Some ideas I have heard about: Large business firms and/or employer associations sponsor art contests in schools for drawings of “workers” to be displayed on billboards or on company bulletin boards and winners to be announced at a Labor Day event. Another city has poets prepare special poems for the recognition of labor in society. One difficulty today is the dividing line between labor and whatever. Many non-managers do not view themselves as “labor” — a condescending term? Your company could come up with a labor recognition program, using customer assessments of work done by a technician or sales volume contest winners — you name it.

In Europe and in Asia, the emphasis is more on the nature of work and workers’ value to society, and unions are less pragmatic in approach. This often is celebrated on May 1 as Workers Day or May Day. Celebrations are similar to those of the U.S. Labor Day. It is a joyous experience abroad.

As one looks at Labor Day issues, the current labor market demands some strategic thinking and strategy development at most companies, large and small. Consider these issues you will soon be facing:

Recruiting in a tighter labor market? Fewer people are applying for vacancies in most markets. How will you go about attracting new personnel for growth, as well as replacements? What are the attractive aspects of being your employee rather than that of a competitor or a totally different type of employer? What will you do when there are no qualified people identified in your labor market at your current pay?

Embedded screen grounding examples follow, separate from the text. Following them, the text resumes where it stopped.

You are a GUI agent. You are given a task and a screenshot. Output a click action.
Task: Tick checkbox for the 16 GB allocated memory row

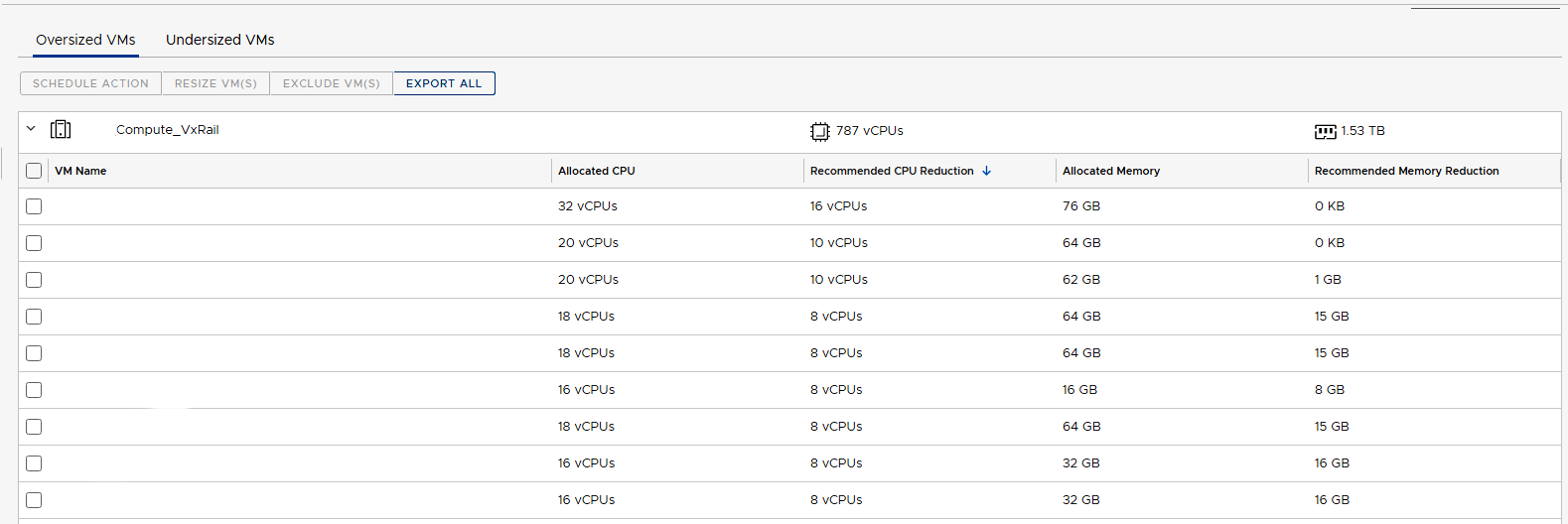coord(34,390)
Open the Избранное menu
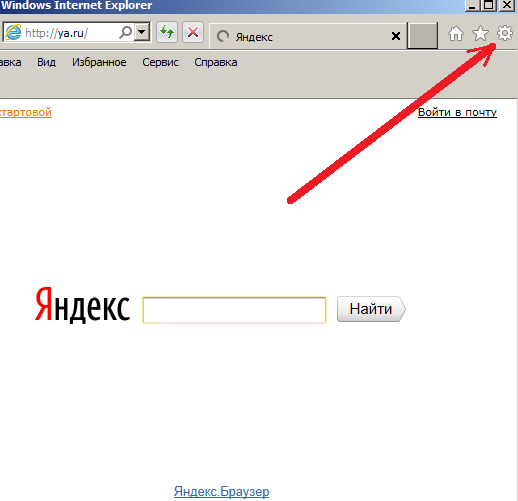 [x=99, y=62]
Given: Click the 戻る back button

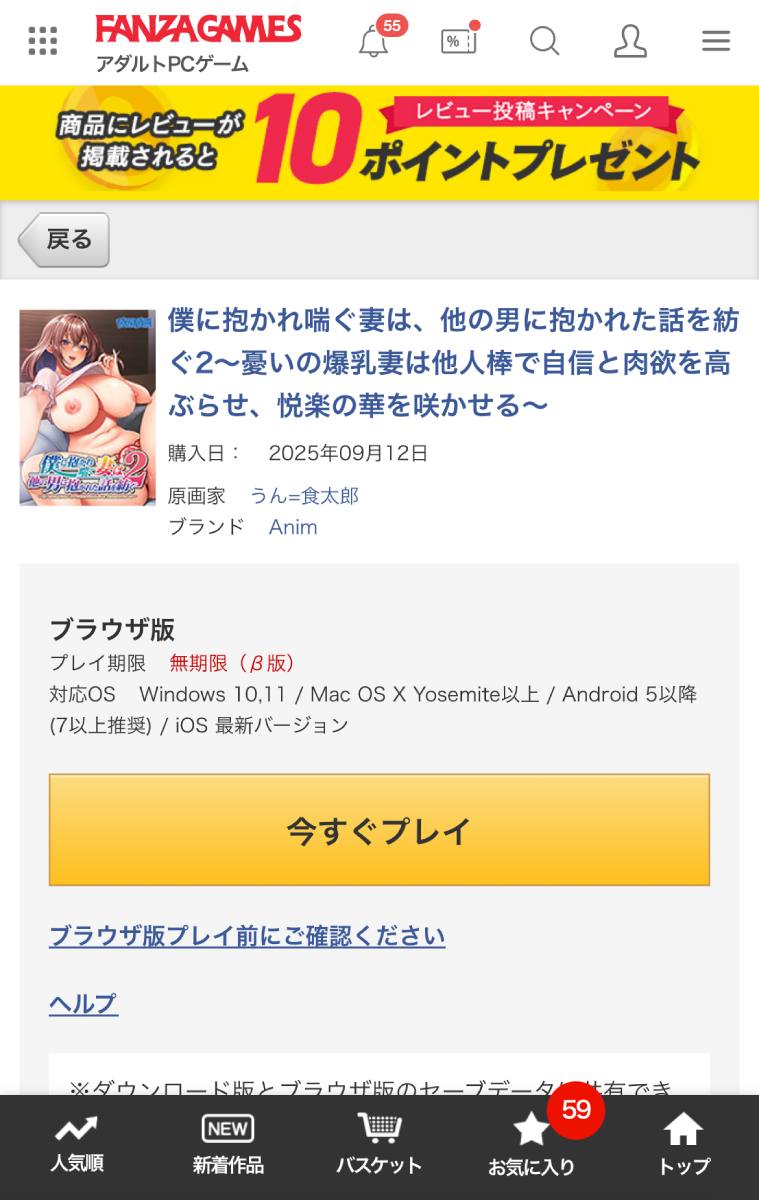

Adjusting to an elevated minimum wage? Ready to pay that $15 minimum wage? What do you do if the fast food/food service trades raise their starting pay to $9 or $10 and above? Today is the time to start planning for that eventuality. If it does not happen immediately, it will in a few years. Workers at the margin are becoming less available and wages overall are inching upward. Low-paid workers usually will change jobs for no more than a buck an hour unless you are offering some valuable fringes in comparison. Be prepared with a strategy for coping with a changing job market.

Impact of raising the wage floor? Some firms have started raising the lowest-level pay on their scale and have encountered a new major issue. Most wage scales have a structure (formally or by accident) so that if the floor is raised, all of the higher-paid positions feel squeezed. Larger firms have long ago found that adjustments to the entire scale will be needed. The usual costs of an increase in entry-level pay will be significantly greater than just the entryway increases. Failing to adjust the scale will create frustration and anger among your seasoned staff and could cause unwanted consequences.

Wage increases require strategic planning and are not simple mathematical calculations. No matter how secretively you seek to make pay adjustments, within 24 hours the secret is wide open. Nevertheless, management must consider strategically what it will do as changes in the labor markets continue to have ramifications for the company’s success.

In closing, let me suggest two action items that are quite interconnected.

The senior management team should spend some quality time talking about “labor” at all levels in your company. What do you do to celebrate the contributions that all employees have a hand in? Maybe you have a type of profit-sharing plan; maybe you have a company picnic; maybe you have a commission plan that you believe offers appreciation. Stop for a minute and ask the “labor” what appreciation they would find most valuable. Perhaps use a series of focus groups or a workplace survey, using a local consultant or college professor in that effort. Research shows us that recognition of work well done and valuable to the company can evoke improved work performance. What do you think would be appropriate recognition for “labor day?”

The senior management team should consider a series of “what if” questions and have appropriate answers in place for when the “what if” comes to fruition. What if the labor market tightens? What if the increased minimum wage of competitors in the labor market affects your ability to recruit the quality of labor you need? What if you raise the starting pay of a group of employees; what will other employees say and expect? Is it not better to consider these problems before they become hot button issues? Good luck.